The task: Where a line holds the word "item", copy it from the records.

Extracted information:

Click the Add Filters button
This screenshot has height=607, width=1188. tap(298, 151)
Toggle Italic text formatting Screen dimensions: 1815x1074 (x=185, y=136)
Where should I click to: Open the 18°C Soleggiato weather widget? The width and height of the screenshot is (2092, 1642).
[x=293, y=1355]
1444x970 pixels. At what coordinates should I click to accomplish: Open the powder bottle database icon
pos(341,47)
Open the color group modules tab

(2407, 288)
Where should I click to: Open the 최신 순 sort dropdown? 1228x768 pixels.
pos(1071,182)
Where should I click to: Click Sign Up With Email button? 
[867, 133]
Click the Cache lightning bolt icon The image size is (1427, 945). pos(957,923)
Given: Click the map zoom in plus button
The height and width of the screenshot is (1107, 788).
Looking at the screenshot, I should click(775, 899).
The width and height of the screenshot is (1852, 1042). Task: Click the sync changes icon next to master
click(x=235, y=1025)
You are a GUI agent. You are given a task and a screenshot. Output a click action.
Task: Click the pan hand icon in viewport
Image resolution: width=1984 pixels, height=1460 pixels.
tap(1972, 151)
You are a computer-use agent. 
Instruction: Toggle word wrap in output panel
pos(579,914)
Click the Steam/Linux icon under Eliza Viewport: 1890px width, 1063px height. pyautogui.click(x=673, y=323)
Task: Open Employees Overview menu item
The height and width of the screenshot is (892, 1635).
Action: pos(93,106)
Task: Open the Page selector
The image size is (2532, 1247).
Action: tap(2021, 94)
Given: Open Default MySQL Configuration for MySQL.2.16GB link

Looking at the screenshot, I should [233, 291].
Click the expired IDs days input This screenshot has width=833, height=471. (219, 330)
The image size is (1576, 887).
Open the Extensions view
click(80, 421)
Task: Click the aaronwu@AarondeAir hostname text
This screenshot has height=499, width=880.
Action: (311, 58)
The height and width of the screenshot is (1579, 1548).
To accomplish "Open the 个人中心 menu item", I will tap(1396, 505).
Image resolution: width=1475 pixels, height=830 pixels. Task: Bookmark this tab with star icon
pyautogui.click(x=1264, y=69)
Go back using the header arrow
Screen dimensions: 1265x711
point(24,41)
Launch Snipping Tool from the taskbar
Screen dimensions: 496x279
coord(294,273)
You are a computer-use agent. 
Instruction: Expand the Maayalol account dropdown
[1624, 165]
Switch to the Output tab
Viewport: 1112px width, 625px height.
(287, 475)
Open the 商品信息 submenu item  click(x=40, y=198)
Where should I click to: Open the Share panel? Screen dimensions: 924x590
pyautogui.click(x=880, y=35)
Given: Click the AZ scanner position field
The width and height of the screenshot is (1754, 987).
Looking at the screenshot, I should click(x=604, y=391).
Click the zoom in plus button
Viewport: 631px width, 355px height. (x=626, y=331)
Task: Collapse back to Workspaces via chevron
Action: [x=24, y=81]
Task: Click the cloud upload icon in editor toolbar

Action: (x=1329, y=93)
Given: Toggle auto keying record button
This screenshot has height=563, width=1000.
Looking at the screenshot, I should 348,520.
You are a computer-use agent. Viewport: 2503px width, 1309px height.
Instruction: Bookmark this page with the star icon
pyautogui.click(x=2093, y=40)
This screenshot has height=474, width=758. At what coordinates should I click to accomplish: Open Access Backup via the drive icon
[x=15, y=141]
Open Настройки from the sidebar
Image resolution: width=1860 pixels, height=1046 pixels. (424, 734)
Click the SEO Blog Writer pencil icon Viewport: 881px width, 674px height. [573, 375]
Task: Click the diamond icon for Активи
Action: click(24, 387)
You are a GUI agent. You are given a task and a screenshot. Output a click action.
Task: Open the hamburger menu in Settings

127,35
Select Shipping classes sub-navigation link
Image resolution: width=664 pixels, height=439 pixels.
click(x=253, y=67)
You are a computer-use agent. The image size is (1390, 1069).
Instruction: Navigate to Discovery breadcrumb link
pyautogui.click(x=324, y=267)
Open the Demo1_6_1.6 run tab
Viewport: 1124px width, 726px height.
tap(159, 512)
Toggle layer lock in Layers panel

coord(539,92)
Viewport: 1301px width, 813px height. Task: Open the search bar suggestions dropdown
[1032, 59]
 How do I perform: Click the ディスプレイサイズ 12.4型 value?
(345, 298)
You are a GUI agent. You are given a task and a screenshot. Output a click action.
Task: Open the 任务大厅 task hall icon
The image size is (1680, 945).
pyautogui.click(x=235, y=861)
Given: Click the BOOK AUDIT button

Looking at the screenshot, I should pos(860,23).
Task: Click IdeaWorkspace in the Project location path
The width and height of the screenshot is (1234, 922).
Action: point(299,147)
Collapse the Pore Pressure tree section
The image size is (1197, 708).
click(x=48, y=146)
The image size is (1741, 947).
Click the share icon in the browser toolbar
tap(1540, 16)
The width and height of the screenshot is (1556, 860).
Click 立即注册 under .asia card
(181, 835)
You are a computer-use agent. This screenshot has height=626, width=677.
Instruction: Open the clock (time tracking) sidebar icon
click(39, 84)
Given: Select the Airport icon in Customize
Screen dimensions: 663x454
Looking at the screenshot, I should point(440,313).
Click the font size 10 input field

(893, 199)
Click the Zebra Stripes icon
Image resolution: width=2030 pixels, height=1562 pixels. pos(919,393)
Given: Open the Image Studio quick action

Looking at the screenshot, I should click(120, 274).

Response:
Task: Open Employees Overview menu item
To accomplish "Open the 个人中心 menu item", I will tap(1396, 505).
Open the 商品信息 submenu item  click(x=40, y=198)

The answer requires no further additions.